Movies. People liked movies. He was sure she would like movies. People went to the movies on dates all the time, or so he had heard. But he didn’t know what kind of movie she would like. He didn’t want to pick a movie she would hate, thus ruining the entire night and destroying the possibility of a second chance.
He collapsed on the edge of his bed and ran fingers through his hair. He tapped his foot in a nervous rhythm. How did he get himself in this situation? What on earth possessed him to ask her out? What on earth possessed her to ask him to dance?
A quick knock on the door interrupted his brooding. “Come in,” he called without thought.
His mother pushed the door open and stepped into the room. “Hey, did you have fun tonight?”
William shrugged. “There’s nobody left in town.”
“Alex called while you were out.”
“Yeah?
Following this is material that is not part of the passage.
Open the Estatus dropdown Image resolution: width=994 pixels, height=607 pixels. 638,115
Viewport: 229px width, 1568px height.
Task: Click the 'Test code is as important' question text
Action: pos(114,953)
Is he doing okay?”
“He said that he wishes you were there or that he was anywhere else in the world.” Anne smiled, idly brushing a lock of hair out of his face. “You need a haircut.”
Great, another thing to worry about.
“I’ll get it done tomorrow,” William promised.
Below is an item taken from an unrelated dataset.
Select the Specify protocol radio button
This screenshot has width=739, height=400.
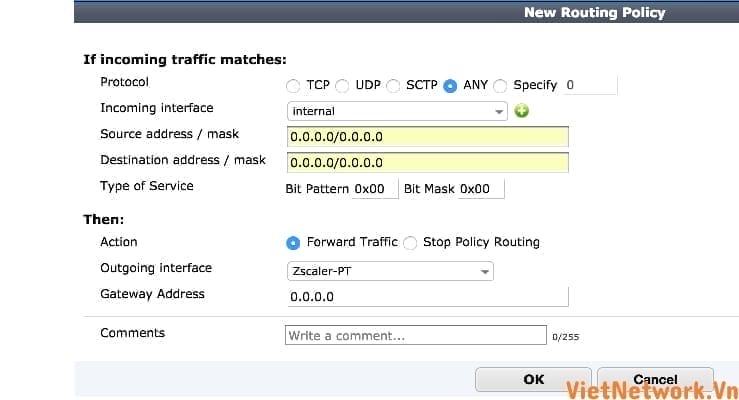click(x=501, y=86)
“I’ll give you some money.”
It occurred to him then to ask her for a bit extra for his date, but he didn’t know if he even wanted to tell her about it. He had no reason not to share, and he usually had no problem telling her everything, but something … something was holding him back. He couldn’t put his finger on what. Maybe it was shame. He knew he shouldn’t be mooching off his mother, but she never indicated that she minded.
“Oh,” she said, as an after thought. “Do you want to go with me tomorrow night?”
“Go with you where?”
“To Literati. There is a reading there tomorrow night, and Larry said he thought we’d be interested.”
William frowned thoughtfully. He was interested. The types of readings Larry held at his bookstore weren’t typical fare. Inevitably, obscure poets, novelists and philosophers simply did not appeal to the masses. He had them about once every three months, and William didn’t like to miss them, but the bookstore would always be there. His chance to date Lynne, however, would not.
“I’d love to, but…”
Anne lifted her eyebrow. “But? It’s not like you to turn down a reading.”
“I know, I know, but … well, I have plans.”
“Well, this is a new development.” She sat down on the edge of the bed, a clear indication that she wasn’t going anywhere until she had the full story. “I didn’t think you would since Alex and Aimee are out of town.”
“I have other friends,” he said defensively. “And not everything I do involves them.”
“So? What are your plans?”
“Nothing,” he muttered as he fussed with the books on his desk, anything to occupy his hands and attention. “Nothing important.”
“It doesn’t sound like it’s nothing important,” she said.
“It’s just … well…” It occurred to him as he fumbled for an explanation that the only way to get more money would be to ask his mother. “Can I borrow … um … fifty dollars?”
“Fifty dollars? What on earth do you need fifty dollars for?”
“I … I don’t know,” he answered honestly.
“William, spill it. What’s going on? Why are you so nervous?”
“I’m not nervous,” he insisted, even as he continued to fidget.
“William, don’t lie to your mother.”
He sighed then mumbled, “I have a date.”
“You don’t have to sound so surprised.”
“Who is the lucky girl? Do I know her?”
“I … don’t know. I don’t think so.”
“What’s her name?” she asked pleasantly.
“Will I get to meet her then?”
“I’m meeting her at The Boogie Room tomorrow night.” William shifted uncomfortably; he didn’t want to answer any more questions. He just wanted to know if she was going to give him the money or not.
“Talk to me tomorrow morning and remind me before I go to the bank.” She stood up and smiled. “Though I still want to meet your young lady.”
He smiled and nodded noncommittally. He sighed with relief when she finally left, shutting the door behind her. He had the money, now he just needed to figure out what to do with it.